The short answer is, 'yes', some other tests do exist. That said, it's important to know that these other tests are going to give a different answer than a DEXA answers because each of these tests asks a different question.
A question answered by DEXA scan results is "how dense are my bones?" A DEXA scan result, when compared to a previous one on the same equipment, can also address, "Does it appear that I have gained or lost bone since my last scan?"
Two alternative tests answer different but relevant questions, which are:
"Does it appear that I am I breaking down bone right now, and
"If so, how much?"
To answer that question, by-products of bone breakdown can be measured in the urine. These tests have several advantages:
1. They have the possibility of uncovering a bone loss process in its earlier stages;
2. They carry no risk of exposure to x-rays or photons; and
3. They are far less expensive than DPA or DEXA.
Before interpreting the results, however, you should know that measurements can vary by up to 40 or even 50% from one day to the next - not because the tests are inaccurate, but because bone loss rates can vary that much from day to day, and even hour to hour!
One such test measures the level of calcium excretion in the urine. However, if the test shows a higher rate of calcium excretion, that still doesn't mean the calcium is being taken from the bone. For example, the body could be dumping calcium due to high protein intake where the body is attempting to get rid of some calcium to balance phosphorus ratios, and the high score has nothing to do with bone loss at all.

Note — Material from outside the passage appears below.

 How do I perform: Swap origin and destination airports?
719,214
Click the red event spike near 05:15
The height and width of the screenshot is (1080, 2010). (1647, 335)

Also, a great deal depends on when in the course of the bone breakdown process the tests are taken: urinary calcium is increased in the initial phases of bone depletion, normal later, and low when the bone bank calcium deposits are drained.
Another urine test measures pryidinium crosslinks, which are metabolic products that show up in the urine when bone type I collagen is being broken down. Again, this is a test that takes a 'snapshot' of the bone loss process at the moment the test is taken.
Normal laboratory values for these test people are still being determined to discover normal levels for people of different ages.
Therefore, interpreting these results remains a matter of opinion.
Still, for a variety of reasons, such alternative test results can be valuable in attempting to discover status of the mineral density of your bones - and doing so without a radiation dose!